Written request
Pick out each line in the entries below that contains the word "icon", and copy those lines.

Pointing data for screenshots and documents

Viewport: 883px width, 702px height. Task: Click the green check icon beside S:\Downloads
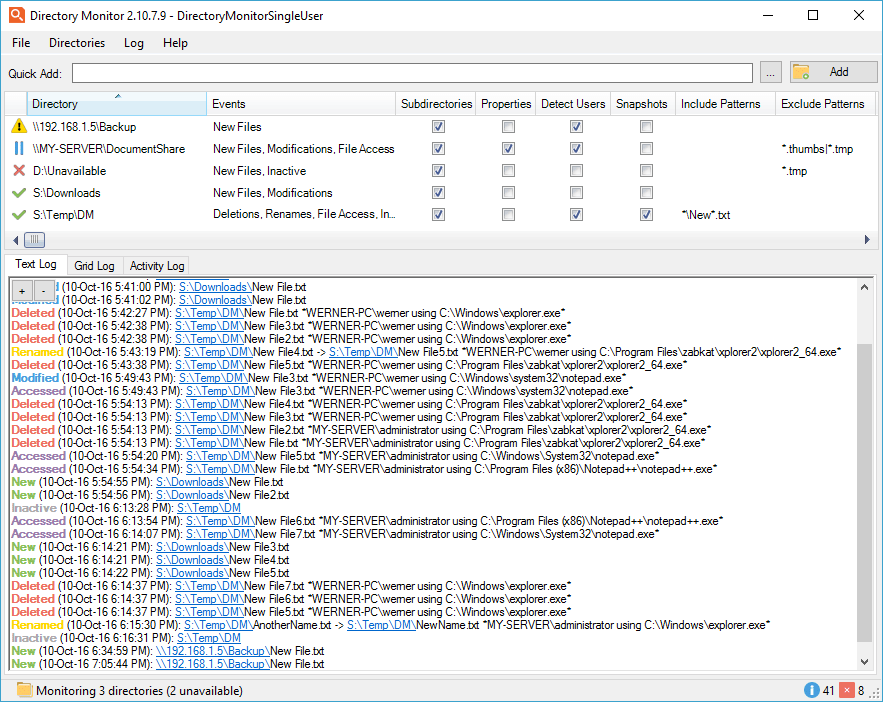[18, 192]
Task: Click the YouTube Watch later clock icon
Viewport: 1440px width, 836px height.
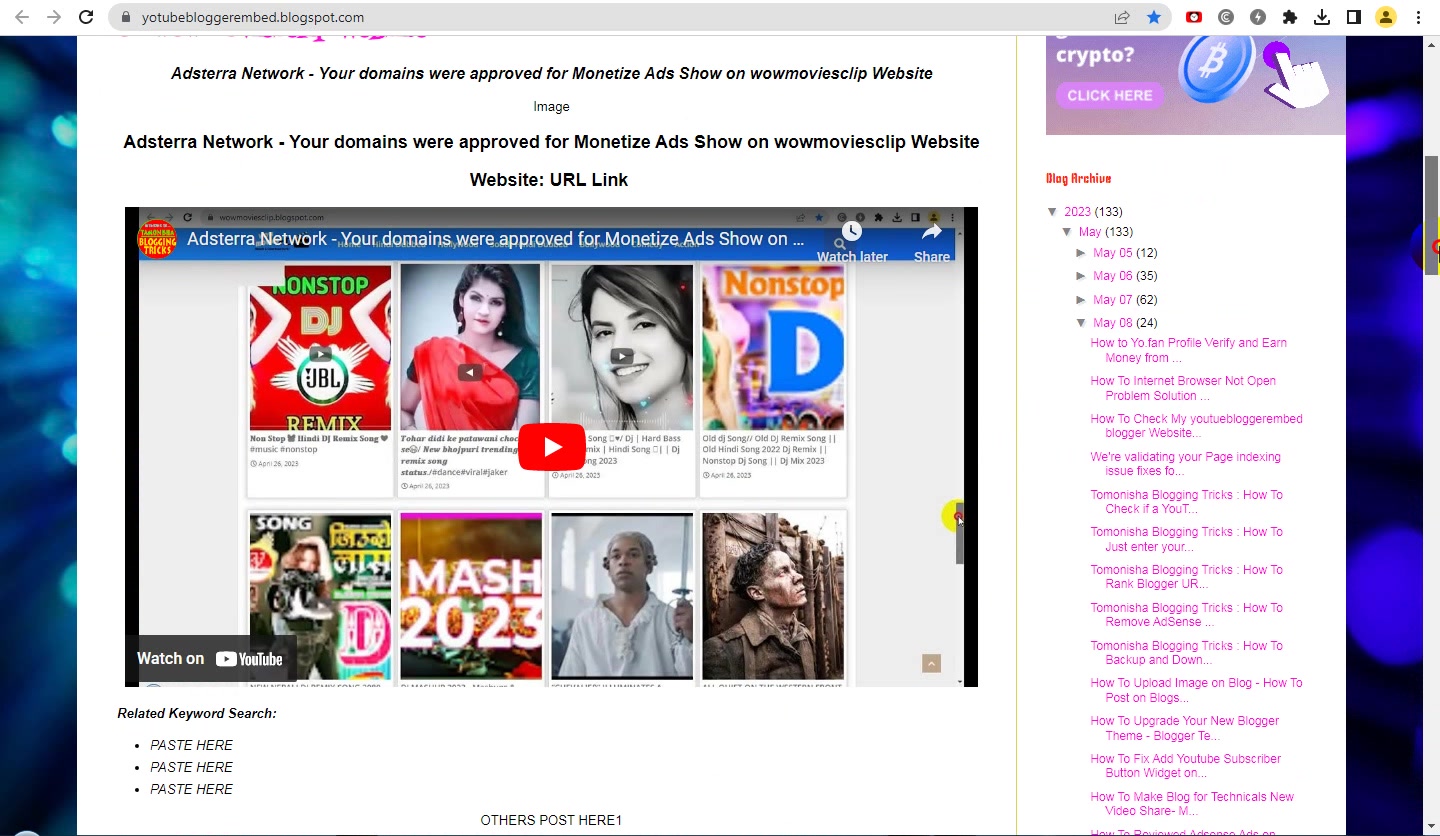Action: coord(852,232)

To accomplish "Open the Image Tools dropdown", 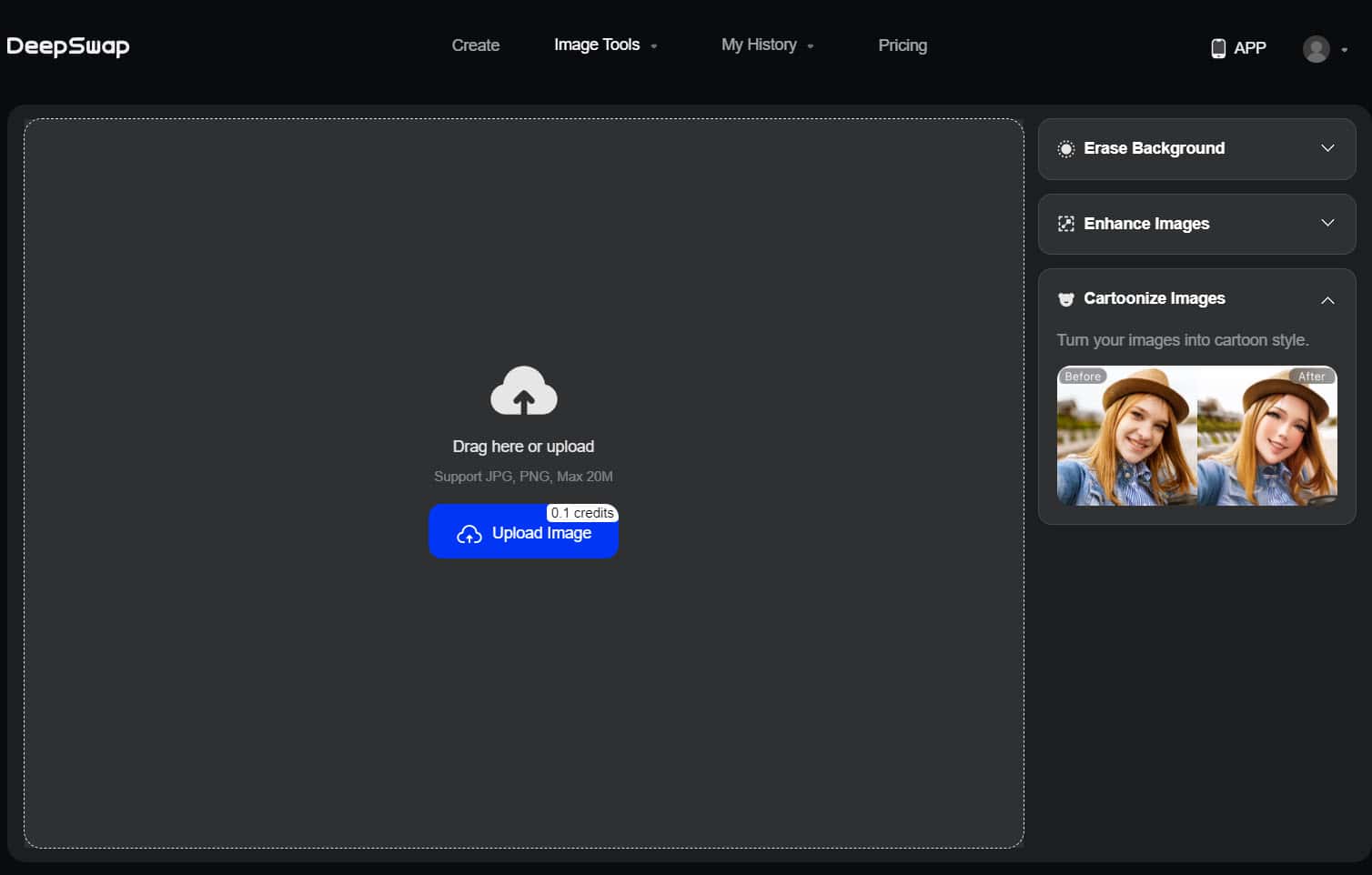I will [605, 44].
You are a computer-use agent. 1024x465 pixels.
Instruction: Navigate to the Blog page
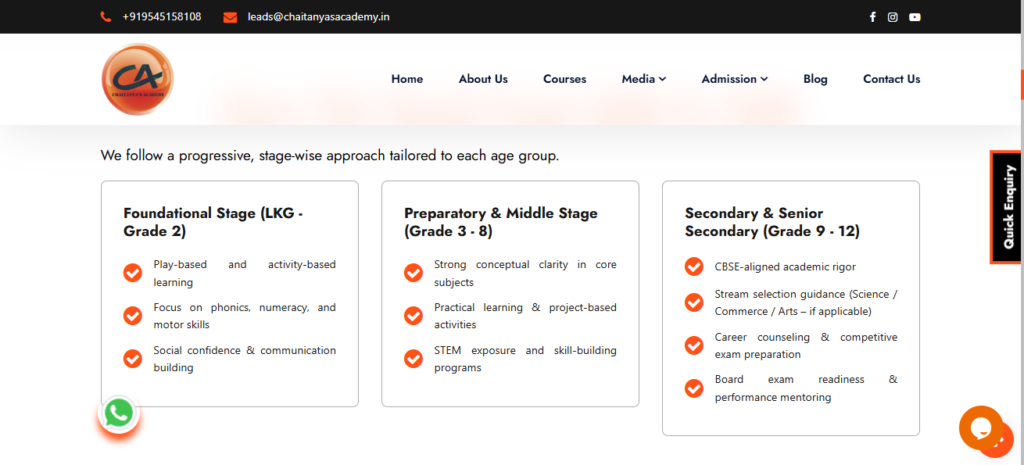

Solution to this task
Viewport: 883px width, 702px height. Task: Click the green check icon beside S:\Downloads
Task: Click the YouTube Watch later clock icon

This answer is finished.